Existem exceções, como os produtores que acabaram se alavancando muito nos tempos de vacas gordas e também os mal-intencionados, como em todo os setores. Mas, pelo que o histórico indica, a maioria sempre paga. A Faria Lima é que não sabia.
O resultado
A tática do produtor rural deu (pelo menos algum) resultado. Embora os preços da soja ainda estejam abaixo do desejado, houve uma recuperação refletindo a ausência do agricultor na ponta vendedora.
“Com os produtores segurando, os compradores domésticos, para esmagamento, passaram a indicar preços mais altos para originar soja. A exportação seguiu os mesmos passos”, afirmou Daniele Siqueira, analista da AgRural.

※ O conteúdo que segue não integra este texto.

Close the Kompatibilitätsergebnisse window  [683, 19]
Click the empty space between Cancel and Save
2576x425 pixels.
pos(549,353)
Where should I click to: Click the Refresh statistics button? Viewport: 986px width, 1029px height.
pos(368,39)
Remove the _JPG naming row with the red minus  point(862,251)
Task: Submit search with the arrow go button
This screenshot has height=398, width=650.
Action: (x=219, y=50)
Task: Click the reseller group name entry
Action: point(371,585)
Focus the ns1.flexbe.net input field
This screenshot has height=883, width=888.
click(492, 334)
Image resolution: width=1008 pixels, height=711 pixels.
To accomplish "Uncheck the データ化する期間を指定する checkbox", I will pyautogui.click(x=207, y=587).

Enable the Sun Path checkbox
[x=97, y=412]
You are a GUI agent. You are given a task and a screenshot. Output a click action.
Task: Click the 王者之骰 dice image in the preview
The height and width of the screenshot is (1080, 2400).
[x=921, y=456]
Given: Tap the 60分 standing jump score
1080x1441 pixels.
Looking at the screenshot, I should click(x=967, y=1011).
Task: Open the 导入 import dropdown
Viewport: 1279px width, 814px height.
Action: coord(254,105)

Como as compras de soja, principalmente dos clientes chineses, foram fracas no início do ano, havia um bom volume que precisava ser comprado para embarque a partir de março. “Isso deu um belo suporte aos prêmios de exportação, que puxaram a formação de preço para cima.”
Além disso, a desvalorização do real e algumas altas na Bolsa de Chicago resultaram em uma valorização de 10% no preço da soja no porto de Paranaguá desde o início de abril, segundo o indicador Cepea/Esalq.
Como consequência, a comercialização de soja atingiu 51% da safra 2023/24 no dia 6 de maio, um avanço de dez pontos percentuais ante 41% no mesmo período de abril, segundo dados da consultoria Safras & Mercado. Ainda assim, elas continuam abaixo da média das últimas cinco safras, de 65%.